ネイト:もちろん、楽しんでるよ! 実は、スシが大好きなんだ。イギリスでも食べられるんだけど、やっぱり違うね。ホンモノのスシは、日本に限る(笑)。ラーメンも食べたよ。それに焼き肉もね。焼き肉って自分で肉を焼くだろ。それが楽しかったんだ。ちょうど桜も満開だし、日本に来てからは、ありとあらゆるものが楽しいんだよ。

──昨日のライヴ(4月3日の渋谷DUO MUSIC EXCHANGE公演)も、とても素晴らしかったですね。ネイト自身も楽しんでいる様子が伝わってきましたよ。

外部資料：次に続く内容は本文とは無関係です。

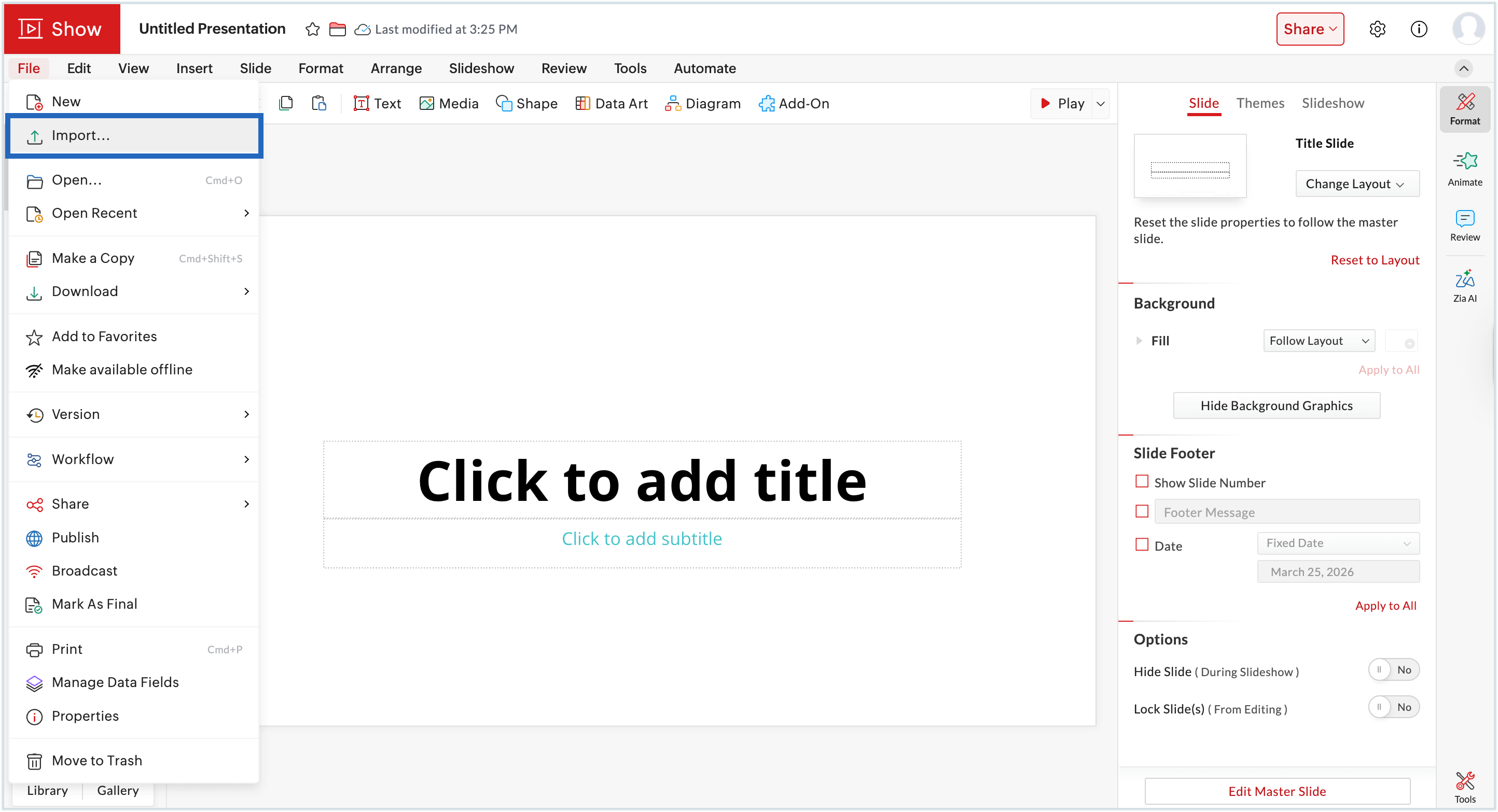Open the Slideshow menu
Image resolution: width=1498 pixels, height=812 pixels.
481,68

ネイト:実は、あんなに盛り上がるとは思ってなかったんだ。だって、僕はまだ新人だろ? だけど、お客さんはすごく盛り上がってくれた。おかげでバンドも僕も楽しむことができた。いいショウになったと思っているよ。

──日本ではノン・プロモーションだったにもかかわらず、『セット・ザ・トーン』の輸入盤が、まず話題になったんですよね。レコード会社があれこれお膳立てした結果、ヒットしたというよりも、そういう人気の火の付き方のほうがネイト自身もうれしいんじゃないですか?

ネイト:実はイギリスでもシングルを何人かのラジオのDJに送っただけで、大々的にプロモーションしたわけじゃないんだ。確かに、そういう売れ方のほうが本当の意味でのファンが見つかると思うんだ。僕も一音楽ファンとして、いいと思えるアーティストやレコードを、常に探しているけど、そういう作品に出会うと、口コミじゃないけど、友達と音楽の話をしたりしているとき、話題に出すよね。そういう広がり方は僕にとってベストだよ。そういう方がホンモノっぽいよね。

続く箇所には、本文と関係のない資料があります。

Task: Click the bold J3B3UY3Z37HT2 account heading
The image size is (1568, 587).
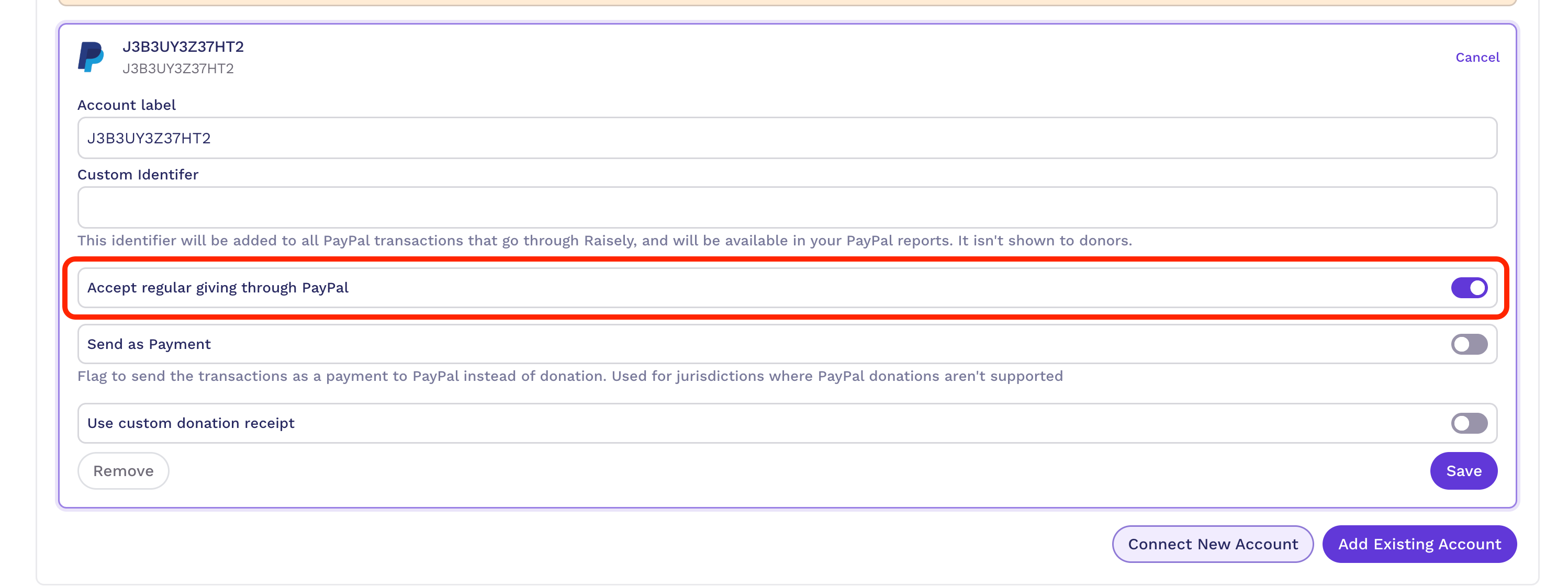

──ところで、音楽があふれている家庭に育ち、6歳の頃にはすでにプロのシンガーを目指していたそうですね。音楽や歌うことの、どんなところがネイトを、そんなに魅了したんでしょうか?

ネイト:幼い頃から『TOP OF THE POPS』(イギリスの人気音楽番組)といった音楽番組で歌っている人達を見て、“いいなぁ”と思っていたんだ。だからって、決して注目されたいと思っていたわけではないんだ。何て言うか、歌うことは僕にとって楽しめることだったんだよ。だから、プロとしてデビューした今でもそれほど仕事という感覚はない。本当に楽しんでやっているんだ。幼い頃から、歌うのが楽しくてしかたなかった。つまり、僕にとってはその延長がプロになることだったんだ。

──人前で歌うことの喜びを、初めて味わったのはいつですか?

ネイト:人前というわけではないけど、子供の頃、自分の部屋でよくボーイズIIメンやモータウンの曲を歌っていたんだ。ある日、いつものように部屋で歌っていて、喉が渇いたんで、水を飲もうと思って、部屋を出たら、母が涙を流していたんだよ。どうやら僕の歌に感激したらしい(笑)。その時、母に言われたんだ。“そんなに素晴らしい才能を持っているんだから、歌うことで自分の道を切り開くべきだ”って。それが8歳ぐらいだったと思うんだけど、本当の意味で人前で歌ったってことになると、小学校の聖歌隊に入ってからだね。今でも忘れられないのが、聖歌隊で歌っているとき、雛壇の一番後ろの段から落っこちて、お客さんを大爆笑させたことだよ(笑)。

──「セッド・アイド・ショウ・ユー」や「アイル・ディクライン」といった曲を聴くと、R&Bのみならず、ロックからも影響を受けていると思うんですけど、実際には?

ネイト:もちろん! たとえば、レニー・クラヴィッツやパーラメントやプリンスなんかの影響は、割と分かりやすいと思うんだけど、リンキン・パークやリンプ・ビズキット、それにエアロスミス、もうちょっとポップ寄りだとマルーン5とかピンクも大好きだよ。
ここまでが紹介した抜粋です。